Portugal is a big place, the UK is a big place. You will find tropical plants growing and snow on the mountains in both places. The average daily temperatures are easy to find on the interwebs but in Portugal (and Spain) you will find the traditional way of life takes into account the heat of the summer. If you visit Salamanga or Tomar it is normal in the mid summer to find children playing in the streets at 11pm but no-one at 1pm. It does seem to be true that only an English person goes out in the midday sun.

Try it for a while as only you can decide if it it too hot, personally I find it the winter to be a bigger PITA.


----------



## BodgieMcBodge (Mar 8, 2013)

...


----------



## Centralbound (Aug 16, 2013)

Portugal is hot in the summer and it persists late in the day and late in the season.


----------



## grandwazoo (Apr 12, 2011)

We live on the Algarve coast. I never find it too hot in the summer except for the odd day or two (same as England!); but lots of accommodation isn't equipped for the winter, even though I've never seen it go below 3-4 degrees. You need a modern property that's well insulated, then install heating.


----------



## MrBife (Jul 26, 2009)

Like grandwazoo we find there is a hot week or two usually in August that requires notching up the aircon and keeping out of the direct sun at mid day. The other 50 weeks are mostly pretty wonderful in climate terms but avoid older properties without proper insulation or modern heating methods. Winter cold and damp is more the worry and underfloor heating is the thing to go for if you can get it !


----------



## Verinia (Apr 6, 2012)

I wOuld worry about the cold more than the hot personally.
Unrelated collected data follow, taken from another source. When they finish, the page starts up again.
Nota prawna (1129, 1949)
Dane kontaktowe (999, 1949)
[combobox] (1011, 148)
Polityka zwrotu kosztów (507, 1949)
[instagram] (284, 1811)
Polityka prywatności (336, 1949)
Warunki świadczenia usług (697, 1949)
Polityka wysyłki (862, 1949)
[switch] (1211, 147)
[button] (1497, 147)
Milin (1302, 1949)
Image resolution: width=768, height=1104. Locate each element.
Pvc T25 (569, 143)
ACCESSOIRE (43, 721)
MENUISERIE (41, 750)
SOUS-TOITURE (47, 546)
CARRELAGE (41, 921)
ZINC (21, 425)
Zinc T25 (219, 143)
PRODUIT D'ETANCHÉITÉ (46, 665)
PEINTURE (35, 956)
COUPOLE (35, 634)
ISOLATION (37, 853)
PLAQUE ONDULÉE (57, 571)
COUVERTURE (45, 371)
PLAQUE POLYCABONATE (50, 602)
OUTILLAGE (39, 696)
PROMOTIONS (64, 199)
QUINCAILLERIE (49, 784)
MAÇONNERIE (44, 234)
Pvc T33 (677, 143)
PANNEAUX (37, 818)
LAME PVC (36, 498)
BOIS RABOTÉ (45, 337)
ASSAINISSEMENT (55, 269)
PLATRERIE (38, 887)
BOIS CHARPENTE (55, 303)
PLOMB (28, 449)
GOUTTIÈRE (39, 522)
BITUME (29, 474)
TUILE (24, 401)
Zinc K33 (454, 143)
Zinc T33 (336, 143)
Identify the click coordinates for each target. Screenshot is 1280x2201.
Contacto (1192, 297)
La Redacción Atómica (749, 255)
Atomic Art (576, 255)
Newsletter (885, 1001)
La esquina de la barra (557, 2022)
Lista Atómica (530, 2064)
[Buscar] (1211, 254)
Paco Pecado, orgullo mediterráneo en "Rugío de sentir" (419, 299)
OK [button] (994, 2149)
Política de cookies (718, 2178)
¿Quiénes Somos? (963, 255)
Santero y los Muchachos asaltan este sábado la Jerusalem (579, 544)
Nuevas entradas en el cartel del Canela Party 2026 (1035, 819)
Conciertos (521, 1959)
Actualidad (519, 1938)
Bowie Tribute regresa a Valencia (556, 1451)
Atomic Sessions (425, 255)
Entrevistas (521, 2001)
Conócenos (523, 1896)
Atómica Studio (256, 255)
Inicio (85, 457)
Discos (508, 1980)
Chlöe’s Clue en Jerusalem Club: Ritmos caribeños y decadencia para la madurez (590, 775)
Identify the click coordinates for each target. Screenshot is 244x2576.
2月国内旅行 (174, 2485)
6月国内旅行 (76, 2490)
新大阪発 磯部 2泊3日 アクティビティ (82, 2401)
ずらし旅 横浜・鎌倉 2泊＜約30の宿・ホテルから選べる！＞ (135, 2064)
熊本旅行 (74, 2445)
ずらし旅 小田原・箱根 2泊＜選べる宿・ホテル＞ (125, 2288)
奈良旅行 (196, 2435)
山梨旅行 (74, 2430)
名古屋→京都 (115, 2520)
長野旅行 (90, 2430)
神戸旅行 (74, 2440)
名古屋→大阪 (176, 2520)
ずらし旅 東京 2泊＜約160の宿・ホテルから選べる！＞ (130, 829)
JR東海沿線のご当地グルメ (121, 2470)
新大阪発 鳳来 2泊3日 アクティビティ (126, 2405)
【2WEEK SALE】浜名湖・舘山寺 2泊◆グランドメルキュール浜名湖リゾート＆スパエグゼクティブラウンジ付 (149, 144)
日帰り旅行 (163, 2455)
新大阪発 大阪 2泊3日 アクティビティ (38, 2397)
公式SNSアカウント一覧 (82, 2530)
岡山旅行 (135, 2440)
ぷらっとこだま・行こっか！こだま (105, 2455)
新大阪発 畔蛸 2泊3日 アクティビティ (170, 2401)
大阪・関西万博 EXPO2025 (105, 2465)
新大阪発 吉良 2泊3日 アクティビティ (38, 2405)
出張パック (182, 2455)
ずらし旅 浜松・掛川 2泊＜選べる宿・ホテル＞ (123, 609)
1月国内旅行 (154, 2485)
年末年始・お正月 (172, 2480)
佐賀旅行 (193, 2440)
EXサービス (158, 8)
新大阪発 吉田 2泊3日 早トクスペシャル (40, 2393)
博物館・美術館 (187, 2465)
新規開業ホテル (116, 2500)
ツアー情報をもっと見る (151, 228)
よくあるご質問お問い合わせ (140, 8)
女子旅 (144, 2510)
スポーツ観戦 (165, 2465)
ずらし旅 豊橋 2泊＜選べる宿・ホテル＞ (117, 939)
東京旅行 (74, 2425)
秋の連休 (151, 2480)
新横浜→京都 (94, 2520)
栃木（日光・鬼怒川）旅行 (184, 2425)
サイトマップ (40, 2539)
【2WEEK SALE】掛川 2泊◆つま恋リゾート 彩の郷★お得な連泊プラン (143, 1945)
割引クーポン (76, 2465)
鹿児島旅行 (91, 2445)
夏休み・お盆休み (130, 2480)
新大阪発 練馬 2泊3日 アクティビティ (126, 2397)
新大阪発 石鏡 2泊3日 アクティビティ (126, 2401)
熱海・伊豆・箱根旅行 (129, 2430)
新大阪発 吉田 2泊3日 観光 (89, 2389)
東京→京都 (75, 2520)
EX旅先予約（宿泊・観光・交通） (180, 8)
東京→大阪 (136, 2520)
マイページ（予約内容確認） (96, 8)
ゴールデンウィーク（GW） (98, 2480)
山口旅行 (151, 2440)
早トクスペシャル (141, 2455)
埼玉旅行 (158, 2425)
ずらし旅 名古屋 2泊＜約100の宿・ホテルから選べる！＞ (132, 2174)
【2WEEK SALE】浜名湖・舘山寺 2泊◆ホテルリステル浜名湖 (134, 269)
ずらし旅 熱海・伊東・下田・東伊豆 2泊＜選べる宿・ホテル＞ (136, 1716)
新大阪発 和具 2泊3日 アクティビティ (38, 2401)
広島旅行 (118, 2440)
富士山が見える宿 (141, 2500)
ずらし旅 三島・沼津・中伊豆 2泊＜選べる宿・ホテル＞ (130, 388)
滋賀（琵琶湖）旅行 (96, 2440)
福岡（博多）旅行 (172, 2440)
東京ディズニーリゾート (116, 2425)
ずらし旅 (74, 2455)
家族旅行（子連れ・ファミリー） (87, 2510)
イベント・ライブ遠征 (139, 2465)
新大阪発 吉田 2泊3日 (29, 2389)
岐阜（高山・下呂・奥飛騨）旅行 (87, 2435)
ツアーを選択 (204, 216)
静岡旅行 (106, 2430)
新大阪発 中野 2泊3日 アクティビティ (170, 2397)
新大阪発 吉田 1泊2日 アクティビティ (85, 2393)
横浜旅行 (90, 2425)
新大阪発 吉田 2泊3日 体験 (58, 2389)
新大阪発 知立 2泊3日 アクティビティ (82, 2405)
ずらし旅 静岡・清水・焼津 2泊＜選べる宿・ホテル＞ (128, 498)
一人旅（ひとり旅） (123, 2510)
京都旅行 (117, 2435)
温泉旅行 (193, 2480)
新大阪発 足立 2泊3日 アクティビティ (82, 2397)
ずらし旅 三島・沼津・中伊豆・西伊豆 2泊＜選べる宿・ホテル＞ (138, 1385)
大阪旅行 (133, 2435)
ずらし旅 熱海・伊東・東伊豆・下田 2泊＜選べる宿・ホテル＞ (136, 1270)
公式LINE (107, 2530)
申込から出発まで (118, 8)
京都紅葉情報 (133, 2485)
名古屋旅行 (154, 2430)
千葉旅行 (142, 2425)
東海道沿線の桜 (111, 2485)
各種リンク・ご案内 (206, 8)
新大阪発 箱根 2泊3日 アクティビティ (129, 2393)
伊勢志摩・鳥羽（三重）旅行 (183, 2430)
Houses here are often not adequately heated and are very cold!


----------



## lee515 (Mar 14, 2015)

Do you get much dull cloudy weather?


----------



## MrBife (Jul 26, 2009)

lee515 said:


> Do you get much dull cloudy weather?


If you use this you can go back years and years

Weather History for Faro, Portugal | Weather Underground

I set it for Faro but you can change the location depending on your preferred location


----------